1- Start with your food choices
I'd be willing to bet more than half of the rubbish in your bins right now is food packaging. This makes food choices a great place to start:
Choose loose food at the supermarket where possible. For example choose loose fruit and buy meat/fish from butcher/fishmonger or meat/fish counter at the supermarket.
Don't buy pre-made sandwiches and snacks for lunch: these often have a very high packaging:product ratio. Instead try to make lunch where possible and transport in a reusable container; a great trick is to cook dinner for one extra person the night before and eat for lunch the next day. The food will likely be fresher, healthier and much cheaper too!
Don't use cling film or aluminium foil: these can't be easily recycled and are unnecessary when reusable containers or these fun beeswax food covers do the same job.
Compost your food waste: this is an easy one if you have outdoor space where you live: buy a compost bin to throw all your food waste into. It makes great nutrients for growing plants and flowers too.
2- Look at your product packaging
When purchasing products, sustainability is normally one of the criteria we consider and companies often talk about how recyclable their products are. However, something they rarely mention is the sustainability of their packaging, which is strange when you think for many products the packaging has a comparable weight to the product itself.
When purchasing products, look at the labels to see if it mentions whether or not the packaging can be recycled.
As a general rule the lighter the packaging and the fewer materials used, the better. In terms of materials, try to avoid plastic as much as possible: cans and glass are a better choice. Cardboard is one of the most sustainable materials as it is easily recycled and composted.
At Form all our yoga mat packaging can be recycled and you can even compost the cardboard (which itself is from recycled sources)!
3- Single use - no thank you
There has been a big drive away from single-use plastic in recent months which is great! It's not too hard to ditch plastic bags, disposable cups, plastic bottles and straws which are often the biggest culprits of unnecessary waste:
Try to take reusable bags out with you, especially when you head out for the weekly shop.
Get yourself a reusable water bottle.
If you're a coffee-addict like us, carry a reusable cup (coffee shops often give you a discount for this too).
4- Go paperless
Try to reduce the amount of paper you buy or receive through your letterbox:
Choose paperless statements and bills from your bank, utilities and phone provider.
Reduce the amount of junk mail you receive - you can thank us later!
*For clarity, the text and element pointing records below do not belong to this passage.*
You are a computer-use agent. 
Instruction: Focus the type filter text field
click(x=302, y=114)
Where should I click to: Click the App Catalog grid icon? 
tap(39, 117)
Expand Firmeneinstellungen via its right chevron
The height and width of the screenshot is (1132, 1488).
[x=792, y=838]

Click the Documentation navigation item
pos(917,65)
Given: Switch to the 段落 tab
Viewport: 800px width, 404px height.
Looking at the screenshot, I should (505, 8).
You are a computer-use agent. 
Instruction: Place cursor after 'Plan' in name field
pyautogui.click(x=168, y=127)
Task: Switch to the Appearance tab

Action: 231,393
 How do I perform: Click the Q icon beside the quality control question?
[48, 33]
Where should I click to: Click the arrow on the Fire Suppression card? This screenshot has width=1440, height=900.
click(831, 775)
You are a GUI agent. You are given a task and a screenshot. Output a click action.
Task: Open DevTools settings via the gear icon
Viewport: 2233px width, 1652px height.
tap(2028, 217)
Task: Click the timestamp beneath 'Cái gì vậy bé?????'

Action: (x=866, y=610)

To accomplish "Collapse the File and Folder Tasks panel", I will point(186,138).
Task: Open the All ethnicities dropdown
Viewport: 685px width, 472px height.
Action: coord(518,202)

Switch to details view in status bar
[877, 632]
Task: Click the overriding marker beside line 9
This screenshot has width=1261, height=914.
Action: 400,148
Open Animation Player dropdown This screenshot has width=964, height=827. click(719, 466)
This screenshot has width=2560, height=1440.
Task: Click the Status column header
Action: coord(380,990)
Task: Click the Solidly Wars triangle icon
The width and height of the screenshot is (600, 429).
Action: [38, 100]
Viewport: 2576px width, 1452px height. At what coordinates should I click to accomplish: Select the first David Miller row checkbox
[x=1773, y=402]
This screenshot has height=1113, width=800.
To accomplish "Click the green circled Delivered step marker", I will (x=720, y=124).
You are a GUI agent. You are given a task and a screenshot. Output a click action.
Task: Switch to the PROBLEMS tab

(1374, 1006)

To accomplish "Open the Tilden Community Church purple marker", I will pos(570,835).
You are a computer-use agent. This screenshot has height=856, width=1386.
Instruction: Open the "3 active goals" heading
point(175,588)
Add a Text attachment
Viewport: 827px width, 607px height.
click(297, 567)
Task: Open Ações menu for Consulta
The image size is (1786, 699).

Buy e-books and e-magazines on your kindle or e-reader alternative.
5- Reuse, repair and upcycle
Has an item reached the end of its life? Consider other options to throwing it away:
If it's broken, can it be repaired?
Can the item be re-purposed as something else? 'Upcycling' is a incredibly popular hobby at the moment and can be a great way to make quirky and functional items for your house. Head down the rabbit-hole of Pinterest to find ideas!